IDEAS WORTH REMEMBERING

5 ideas

Frontier labs increasingly want workflow realism, not labeled trivia.

As base models get smarter, marginal gains require harder-to-produce data: expert-level tasks, domain nuance, and multi-step work outputs rather than simple prompt/response pairs or “cat pictures.”

Agents change the data pipeline: RL environments become core infrastructure.

Training agents relies less on imitation alone (SFT/RLHF) and more on reinforcement learning in simulated business “mini-worlds” with tool clones, verifiers, and curricula that produce trajectories and feedback.

Enterprise deployments are a data strategy, not just a go-to-market motion.

Siddharth argues “touching reality” reveals where models break; those failures become new training/eval data, creating a compounding loop that improves performance and defensibility over time.

The biggest blocker to enterprise AI is operational “schlep,” not model IQ.

He highlights messy, siloed data; lack of eval infrastructure; workflow redesign for partial autonomy; and change management (including tandem human+AI periods) as the practical work that makes pilots succeed.

Small, fine-tuned models can beat giant models for specific regulated workflows.

For tasks like insurance underwriting, firms may prefer on-prem, fine-tuned models (≈0.5B–10B parameters) for speed, accuracy, and data sovereignty, distilling institutional judgment without leaking it to competitors.

WORDS WORTH SAVING

5 quotes

All knowledge work is going to be automated.

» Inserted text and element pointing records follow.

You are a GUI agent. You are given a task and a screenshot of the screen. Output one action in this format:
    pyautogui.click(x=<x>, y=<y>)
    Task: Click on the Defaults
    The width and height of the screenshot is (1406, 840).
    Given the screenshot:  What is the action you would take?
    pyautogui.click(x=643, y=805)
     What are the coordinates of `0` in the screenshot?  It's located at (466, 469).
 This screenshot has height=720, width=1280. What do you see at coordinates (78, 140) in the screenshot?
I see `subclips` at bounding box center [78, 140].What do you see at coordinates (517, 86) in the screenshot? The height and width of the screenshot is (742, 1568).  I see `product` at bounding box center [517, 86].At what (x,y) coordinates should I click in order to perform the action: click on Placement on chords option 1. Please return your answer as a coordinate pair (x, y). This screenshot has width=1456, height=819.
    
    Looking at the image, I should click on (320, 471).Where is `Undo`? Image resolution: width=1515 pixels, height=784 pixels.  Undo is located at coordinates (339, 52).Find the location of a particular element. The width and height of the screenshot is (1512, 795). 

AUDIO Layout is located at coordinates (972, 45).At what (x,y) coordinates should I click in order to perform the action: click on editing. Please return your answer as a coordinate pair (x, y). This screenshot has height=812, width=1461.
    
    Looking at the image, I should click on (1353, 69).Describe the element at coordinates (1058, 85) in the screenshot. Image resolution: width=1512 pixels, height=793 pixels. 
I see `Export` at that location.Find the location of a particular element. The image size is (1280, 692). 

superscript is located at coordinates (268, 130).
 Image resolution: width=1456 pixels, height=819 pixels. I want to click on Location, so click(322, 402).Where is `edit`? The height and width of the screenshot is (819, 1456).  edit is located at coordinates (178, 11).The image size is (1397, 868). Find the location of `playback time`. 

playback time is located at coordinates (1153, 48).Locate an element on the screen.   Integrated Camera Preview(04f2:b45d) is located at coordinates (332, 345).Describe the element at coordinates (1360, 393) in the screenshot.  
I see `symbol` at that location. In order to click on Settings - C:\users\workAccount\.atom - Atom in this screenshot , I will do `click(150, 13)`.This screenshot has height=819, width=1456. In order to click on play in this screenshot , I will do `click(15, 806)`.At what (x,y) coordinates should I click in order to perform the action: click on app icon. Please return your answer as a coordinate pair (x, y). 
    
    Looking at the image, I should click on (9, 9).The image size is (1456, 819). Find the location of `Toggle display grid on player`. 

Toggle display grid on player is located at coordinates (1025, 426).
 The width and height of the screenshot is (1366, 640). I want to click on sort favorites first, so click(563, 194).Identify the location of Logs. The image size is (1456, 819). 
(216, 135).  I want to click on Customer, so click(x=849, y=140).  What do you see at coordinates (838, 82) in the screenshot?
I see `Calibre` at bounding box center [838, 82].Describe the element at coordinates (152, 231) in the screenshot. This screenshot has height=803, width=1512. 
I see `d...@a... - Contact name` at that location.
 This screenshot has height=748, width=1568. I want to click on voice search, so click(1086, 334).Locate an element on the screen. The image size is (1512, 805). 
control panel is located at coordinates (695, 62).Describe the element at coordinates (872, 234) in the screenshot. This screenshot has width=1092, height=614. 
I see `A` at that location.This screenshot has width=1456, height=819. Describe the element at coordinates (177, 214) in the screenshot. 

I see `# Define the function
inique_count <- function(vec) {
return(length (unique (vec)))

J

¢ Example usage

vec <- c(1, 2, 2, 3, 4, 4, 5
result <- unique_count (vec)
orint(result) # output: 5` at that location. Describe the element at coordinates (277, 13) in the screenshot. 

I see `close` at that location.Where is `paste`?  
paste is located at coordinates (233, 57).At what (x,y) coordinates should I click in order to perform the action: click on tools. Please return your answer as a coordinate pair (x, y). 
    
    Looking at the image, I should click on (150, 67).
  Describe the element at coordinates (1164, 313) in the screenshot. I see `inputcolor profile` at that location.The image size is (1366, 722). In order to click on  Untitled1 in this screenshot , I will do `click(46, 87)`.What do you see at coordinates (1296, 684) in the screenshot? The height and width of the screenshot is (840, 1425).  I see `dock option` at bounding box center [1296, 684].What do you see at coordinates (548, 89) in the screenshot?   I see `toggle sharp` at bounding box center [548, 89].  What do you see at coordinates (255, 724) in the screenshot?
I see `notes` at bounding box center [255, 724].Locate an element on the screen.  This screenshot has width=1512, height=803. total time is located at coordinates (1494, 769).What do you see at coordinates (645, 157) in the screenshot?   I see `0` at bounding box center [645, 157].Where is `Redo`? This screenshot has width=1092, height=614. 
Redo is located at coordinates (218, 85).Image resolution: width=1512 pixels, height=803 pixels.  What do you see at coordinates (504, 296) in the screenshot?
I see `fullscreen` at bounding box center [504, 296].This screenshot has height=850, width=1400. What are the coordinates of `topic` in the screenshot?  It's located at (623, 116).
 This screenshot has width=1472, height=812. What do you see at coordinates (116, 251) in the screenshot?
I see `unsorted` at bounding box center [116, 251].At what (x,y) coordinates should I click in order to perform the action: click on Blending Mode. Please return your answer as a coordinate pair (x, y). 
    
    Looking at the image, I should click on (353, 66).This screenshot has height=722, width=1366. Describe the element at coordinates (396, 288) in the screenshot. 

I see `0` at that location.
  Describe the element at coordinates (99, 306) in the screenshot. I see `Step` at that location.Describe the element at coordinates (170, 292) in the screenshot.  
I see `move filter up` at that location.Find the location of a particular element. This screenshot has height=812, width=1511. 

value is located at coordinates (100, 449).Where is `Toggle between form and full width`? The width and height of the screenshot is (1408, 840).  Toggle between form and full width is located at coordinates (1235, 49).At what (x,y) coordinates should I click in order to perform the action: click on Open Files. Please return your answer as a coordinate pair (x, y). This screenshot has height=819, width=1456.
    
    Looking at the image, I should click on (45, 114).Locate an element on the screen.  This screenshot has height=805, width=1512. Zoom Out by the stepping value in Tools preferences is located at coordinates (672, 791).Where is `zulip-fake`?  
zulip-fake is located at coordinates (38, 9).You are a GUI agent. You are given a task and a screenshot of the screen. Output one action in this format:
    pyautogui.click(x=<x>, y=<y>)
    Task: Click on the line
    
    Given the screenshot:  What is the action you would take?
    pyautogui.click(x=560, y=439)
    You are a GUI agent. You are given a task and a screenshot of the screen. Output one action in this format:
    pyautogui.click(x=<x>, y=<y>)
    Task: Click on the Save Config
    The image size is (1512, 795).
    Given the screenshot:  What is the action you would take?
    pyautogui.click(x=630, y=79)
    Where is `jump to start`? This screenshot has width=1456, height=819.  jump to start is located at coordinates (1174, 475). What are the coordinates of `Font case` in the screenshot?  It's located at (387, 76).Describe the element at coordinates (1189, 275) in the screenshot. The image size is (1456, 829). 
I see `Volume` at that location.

It's only a matter of time.

Jonathan Siddharth

I think the era of data labeling companies is over.Uh, Turing is a research accelerator, and it's now the era of research accelerators.

Jonathan Siddharth

If a human's job involves looking at a computer, analyzing what's on the screen, using different tools, using a keyboard and a mouse, it's going to be automated. It's only a matter of time.

Jonathan Siddharth

I don't see an AI bubble. Like, I feel like these models are incredibly powerful today. Like, GPT-5 is, like, fucking awesome. I don't know what people were talking about when they're talking about... You know, I know there was some chatter. I think we've just gotten used to magic.

Jonathan Siddharth

SaaS, as we know it, I think is over. I feel like quite a few SaaS apps, um, were built at a time when, um, software was relatively hard to build, uh, and complex to build.

Jonathan Siddharth

From talent marketplaces to “research accelerators”Complex data generation vs simple labelingChatbots to agents: tool use and RL environmentsRL environments as synthetic-but-grounded workflow dataEnterprise AI adoption constraints: “first-mile” and “last-mile” schlepData-driven feedback loops as the new moatRevenue quality and concentration in AI data servicesNo AI bubble vs “capability overhang”SaaS defensibility in an agentic worldFuture AI interfaces: wearables, always-on multimodal devicesRobotics/embodied AI as next major data frontier

High quality AI-generated summary created from speaker-labeled transcript.

Get more out of YouTube videos.

High quality summaries for YouTube videos. Accurate transcripts to search & find moments. Powered by ChatGPT & Claude AI.